Carmen (Bizet)
Version anthologique
Denise Scharley (Carmen)
Renée Doria (Micaëla)
Gustave Botiaux (Don José)
Adrien Legros (Escamillo)
Chœurs et Orchestre dir. Erasmo Ghiglia
enr. en 1961
01. Prélude
02. Acte I. Habanera
03. Séguedille
04. Acte II. Chanson bohême
05. Couplets du Toréador
06. Air de la Fleur
07. Acte III. Trio des Cartes
08. Air de Micaëla
09. Duo José-Escamillo
10. Acte IV. Duo et Chœur final
Une légende solidement établie veut que Georges Bizet soit mort de chagrin à la suite de l'échec de Carmen. Rien ne parait moins vraisemblable lorsque l'on sait, d'une part, avec quelle sérénité Bizet fit toujours face à l'adversité et, d'autre part, que le jour même de sa mort, exactement trois mois après la création de son chef-d’œuvre, se donnait à l'Opéra-Comique la 33e représentation de ce dernier. Une moyenne de onze représentations par mois, ce n'est pas ce qu'on appelle un échec.

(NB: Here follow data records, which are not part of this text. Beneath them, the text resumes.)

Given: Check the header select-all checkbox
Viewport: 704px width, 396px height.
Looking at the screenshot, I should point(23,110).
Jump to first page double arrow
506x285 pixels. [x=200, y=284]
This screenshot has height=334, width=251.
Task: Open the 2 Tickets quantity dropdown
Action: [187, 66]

Si la première, le 3 mars 1875, ne fut point sifflée comme on l'a dit à tort, il n'en est pas moins vrai que l'accueil fut glacial. Le public, bourgeoisement habitué aux sucreries de rigueur salle Favart, fut quelque peu dérouté par le réalisme de l'ouvrage, réalisme souligné par le jeu de Galli-Marié, Carmen tour à tour voluptueuse, lascive, effrontée et cynique, et du ténor Lhérie, Don José puissamment dramatique dans « l'air de la fleur » et dans le duo final. Seuls, Mademoiselle Chapuy, charmante dans le rôle conventionnel de Micaëla, et Bouhy, blond et séduisant Escamillo, rassurèrent un peu les spectateurs. Après 50 représentations en un peu moins d'un an, Carmen quitta l'affiche de la Salle Favart, le nouveau directeur n'aimant pas l'ouvrage, mais ce fut pour s'imposer un peu partout de par le monde, surtout d'ailleurs dans sa version italienne.

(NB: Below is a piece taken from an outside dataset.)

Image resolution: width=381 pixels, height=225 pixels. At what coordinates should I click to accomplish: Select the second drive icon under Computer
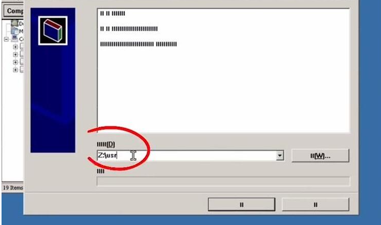(x=21, y=54)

A Vienne, le 23 octobre 1875, l'on en donnait une version mitigée, les récitatifs de Guiraud se substituant partiellement aux dialogues et la danse bohémienne de la Jolie fille de Perth étant intercalée au deuxième acte. A Bruxelles, le 8 février 1876, avec Mademoiselle Dérivis, décevante Carmen, qui fut vite remplacée par Galli-Marié. A Londres, au Her Majesty' s Theatre, le 22 juin 1878, avec Minnie Hauck, Alwina Valleria et Del Puente. Toujours en 1878, à Dublin, à New York, à Naples, à Florence, à Gand, à Berlin et même le 10 mars au Théâtre Italien de Saint-Pétersbourg. A Londres encore, mais cette fois-ci au Covent Garden, le 27 mai 1882, avec Pauline Lucca, Alwina Valleria et le Français Lestellier et le Belge Bouhy.

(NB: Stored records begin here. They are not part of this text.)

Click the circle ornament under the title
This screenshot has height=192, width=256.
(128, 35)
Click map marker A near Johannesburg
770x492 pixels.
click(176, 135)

Devant cette véritable traînée de poudre, Paris ne pouvait indéfiniment bouder. Carvalho remit donc Carmen en scène à l'Opéra-Comique le 21 avril 1883, mais il crut bon, pour ne point choquer son public, d'édulcorer l'ouvrage et d'en confier le rôle-titre à Adèle Isaac, actrice de tout repos et soprano à la voix distinguée. On cria au chef-d'œuvre et Carvalho, ravi, s'empressa de remonter l'ouvrage selon sa vérité et de lui restituer avec Galli-Marié sa couleur primitive. Cette nouvelle reprise du 27 octobre 1883 fut un triomphe absolu, que près de 80 ans de représentations n'ont pas entamé.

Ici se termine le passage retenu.